I need the records below restated word for word, without their pictures.

^^^^^^^^^^^^^^^^

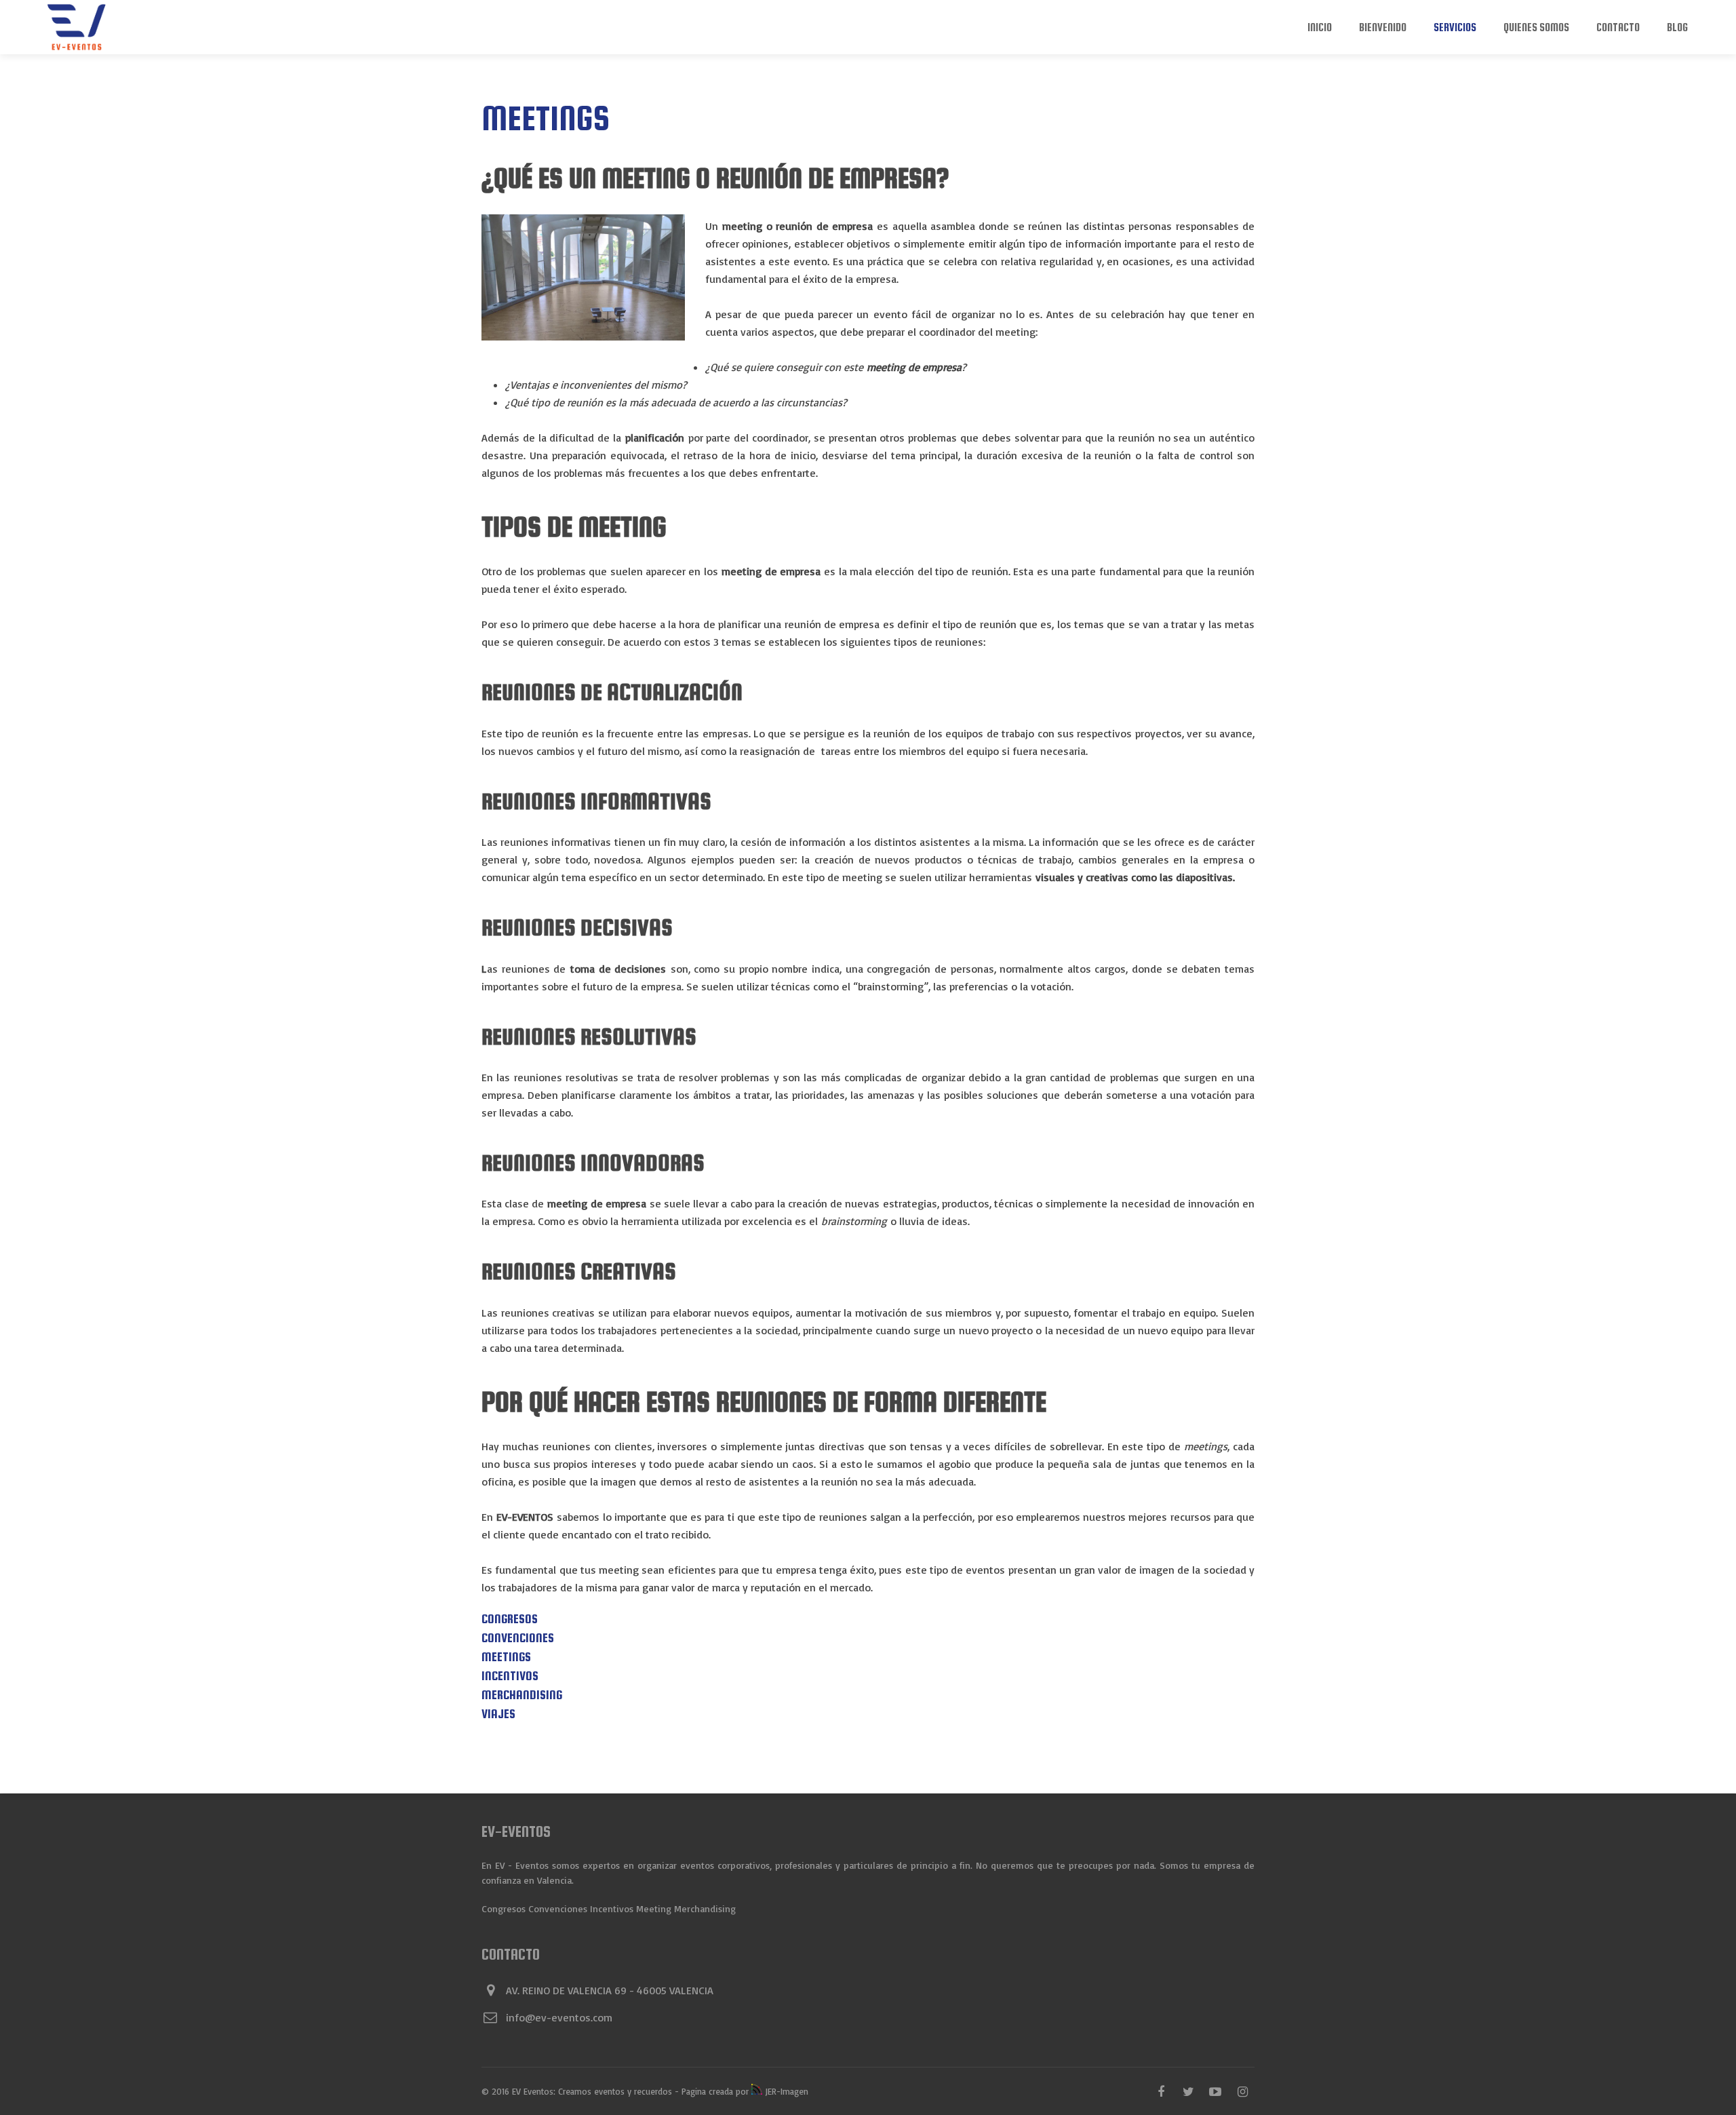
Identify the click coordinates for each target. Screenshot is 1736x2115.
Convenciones (517, 1638)
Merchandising (521, 1695)
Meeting (653, 1908)
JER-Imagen (785, 2091)
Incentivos (509, 1676)
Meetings (506, 1657)
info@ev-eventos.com (559, 2017)
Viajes (498, 1714)
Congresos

^^^^^^^^^^^^^^^^

Answer space:
Identify the click coordinates for each target. Screenshot is 1736x2115.
Convenciones (517, 1638)
Merchandising (521, 1695)
Meeting (653, 1908)
JER-Imagen (785, 2091)
Incentivos (509, 1676)
Meetings (506, 1657)
info@ev-eventos.com (559, 2017)
Viajes (498, 1714)
Congresos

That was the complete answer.